BY JAELYN YEAMPIERRE AND SASHEEN JOSEPH
In light of the two-year anniversary of the Marjory Stoneman Douglas (MSD) High School shooting, Broward County Public Schools made February 14, 2020 an early release day and a non-academic Day of Service and Love to remember the victims.
All teachers were instructed not to teach and instead reflect and give back to the community in memory of the 17 students and staff members who lost their lives, along with those who were injured, at MSD. Each academic department at CCHS planned a unique activity to do with students to help better the community.
“I think it’s important for us to come together as one and as a community because it’s not an easy day for many,” Assistant Principal Vera Perkovic said. “What we’re doing today is to just come together and work on activities that will help us process this day.”
Certain school-wide events, such as Zumba during second period, served the purpose of bringing positivity to CCHS students. Other activities, such as campus beautification, brought positivity to the environment, with the most notable being in the Hobin Garden, where students painted rocks and hung ribbons with kind sentiments on them.
“I think it’s important for us to come together as one and as a community because it’s not an easy day for many.”Assistant Principal Vera Perkovic
Aside from school-wide events, each academic department had an activity students participated in, such as blackout poetry with the English department, sidewalk chalk murals with the fine arts department, yoga and meditation with the physical education (PE) department and letters to veterans with the social studies department.
A paper butterfly mural was constructed by Latinos In Action (LIA) in the 3900 building. Over 500 multi-colored butterflies were cut between Thursday, February 13 and Friday, February 14 and attached to the walls throughout the hallways, leading to a heart in the center of the building.
Although there are butterflies of all colors, there are only 17 pink butterflies that surround the heart to commemorate those who lost their lives at MSD.
“I’m good friends with [an] MSD teacher and all his students. I guess it means more for me to do this for him and, just overall, people need to know that what happened was a tragedy,” LIA advisor Alfredo Pichardo said. “I know that––knock on wood––[if] anything like that were to happen here and every other school did nothing, we would be in disgrace.”

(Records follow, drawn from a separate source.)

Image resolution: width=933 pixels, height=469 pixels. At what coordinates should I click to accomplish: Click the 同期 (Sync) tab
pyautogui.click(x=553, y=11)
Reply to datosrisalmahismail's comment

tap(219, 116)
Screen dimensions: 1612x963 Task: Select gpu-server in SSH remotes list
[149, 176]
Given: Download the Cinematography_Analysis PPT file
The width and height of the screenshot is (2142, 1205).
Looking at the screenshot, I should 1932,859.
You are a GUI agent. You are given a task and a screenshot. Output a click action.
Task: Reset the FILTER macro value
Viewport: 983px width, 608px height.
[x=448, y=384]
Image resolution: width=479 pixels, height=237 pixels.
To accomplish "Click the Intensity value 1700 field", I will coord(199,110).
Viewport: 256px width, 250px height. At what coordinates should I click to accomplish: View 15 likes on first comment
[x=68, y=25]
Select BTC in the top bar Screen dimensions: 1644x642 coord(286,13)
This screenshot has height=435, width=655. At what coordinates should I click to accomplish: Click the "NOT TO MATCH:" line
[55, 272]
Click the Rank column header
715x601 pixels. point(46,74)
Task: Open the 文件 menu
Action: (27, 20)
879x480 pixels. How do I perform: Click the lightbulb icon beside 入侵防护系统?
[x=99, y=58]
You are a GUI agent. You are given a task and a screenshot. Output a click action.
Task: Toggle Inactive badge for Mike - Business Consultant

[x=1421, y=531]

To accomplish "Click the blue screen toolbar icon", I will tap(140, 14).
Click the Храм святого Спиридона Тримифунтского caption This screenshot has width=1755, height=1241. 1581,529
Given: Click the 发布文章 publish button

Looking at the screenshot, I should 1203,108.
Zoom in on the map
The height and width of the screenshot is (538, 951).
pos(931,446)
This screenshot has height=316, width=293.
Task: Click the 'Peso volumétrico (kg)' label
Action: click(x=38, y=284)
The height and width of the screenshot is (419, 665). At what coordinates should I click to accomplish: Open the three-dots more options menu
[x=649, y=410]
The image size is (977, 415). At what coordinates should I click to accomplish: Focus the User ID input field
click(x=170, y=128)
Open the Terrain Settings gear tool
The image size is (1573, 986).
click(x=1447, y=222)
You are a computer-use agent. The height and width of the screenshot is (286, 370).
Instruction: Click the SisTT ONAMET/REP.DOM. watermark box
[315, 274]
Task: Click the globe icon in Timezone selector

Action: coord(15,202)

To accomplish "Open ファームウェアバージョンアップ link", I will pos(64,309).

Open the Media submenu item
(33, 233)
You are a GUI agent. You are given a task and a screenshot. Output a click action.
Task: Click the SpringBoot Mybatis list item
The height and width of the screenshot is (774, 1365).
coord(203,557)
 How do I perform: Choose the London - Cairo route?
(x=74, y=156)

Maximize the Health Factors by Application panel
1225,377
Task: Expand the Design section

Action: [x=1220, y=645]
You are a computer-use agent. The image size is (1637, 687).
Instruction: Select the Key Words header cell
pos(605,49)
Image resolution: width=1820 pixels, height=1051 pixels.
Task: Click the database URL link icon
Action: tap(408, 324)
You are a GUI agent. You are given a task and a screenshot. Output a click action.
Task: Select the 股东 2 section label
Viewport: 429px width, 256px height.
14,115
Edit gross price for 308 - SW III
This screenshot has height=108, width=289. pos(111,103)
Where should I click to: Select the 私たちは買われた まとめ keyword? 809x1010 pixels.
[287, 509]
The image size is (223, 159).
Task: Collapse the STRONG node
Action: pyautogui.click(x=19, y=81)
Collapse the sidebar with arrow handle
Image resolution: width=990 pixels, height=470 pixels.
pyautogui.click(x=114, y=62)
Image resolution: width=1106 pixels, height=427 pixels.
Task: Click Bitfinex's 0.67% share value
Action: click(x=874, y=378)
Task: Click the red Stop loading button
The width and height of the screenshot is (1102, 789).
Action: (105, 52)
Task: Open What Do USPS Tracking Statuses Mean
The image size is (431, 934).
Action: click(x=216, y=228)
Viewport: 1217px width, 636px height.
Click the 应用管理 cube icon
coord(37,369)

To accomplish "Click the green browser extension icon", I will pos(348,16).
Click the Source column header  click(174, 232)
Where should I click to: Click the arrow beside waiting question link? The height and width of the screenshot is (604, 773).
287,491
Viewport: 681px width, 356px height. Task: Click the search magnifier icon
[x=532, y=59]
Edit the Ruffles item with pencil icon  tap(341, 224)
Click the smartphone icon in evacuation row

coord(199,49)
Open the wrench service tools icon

“I guess it means more for me to do this for him and, just overall, people need to know that what happened was a tragedy.”LIA advisor Alfredo Pichardo
Although the early release day was a non-academic day, normal attendance protocol was still in effect. Yet, a majority of students were not in attendance on that school day. For some, it may have been done in a form of solidarity, but others found it enticing to make the three-day weekend into four days.
“Our school has about 2,400 students and we have 377 here today, so that’s 16 percent of our student body being present,” social studies teacher Peggy Wilfong said. “This means that most of the student body thought it would be a waste to come to school today.”
Within Broward County, Valentine’s Day––a holiday centered around love––will always be associated with the MSD tragedy. Since February 14 will not exist on a school day for the next two years, the future of this day of service is facing a unique path, but the meaning of this day will most likely continue.
“In the future, I believe that we will have a remembrance day. Even though it will be on the weekend, that doesn’t mean that some of us won’t need that support,” Perkovic said. “Chris Hixon was my personal friend and he was the one that was the athletic director at Douglas when all of this happened. I think we [should] do all that we can to celebrate and remember [the victims], and do what you can to bring kindness to others.”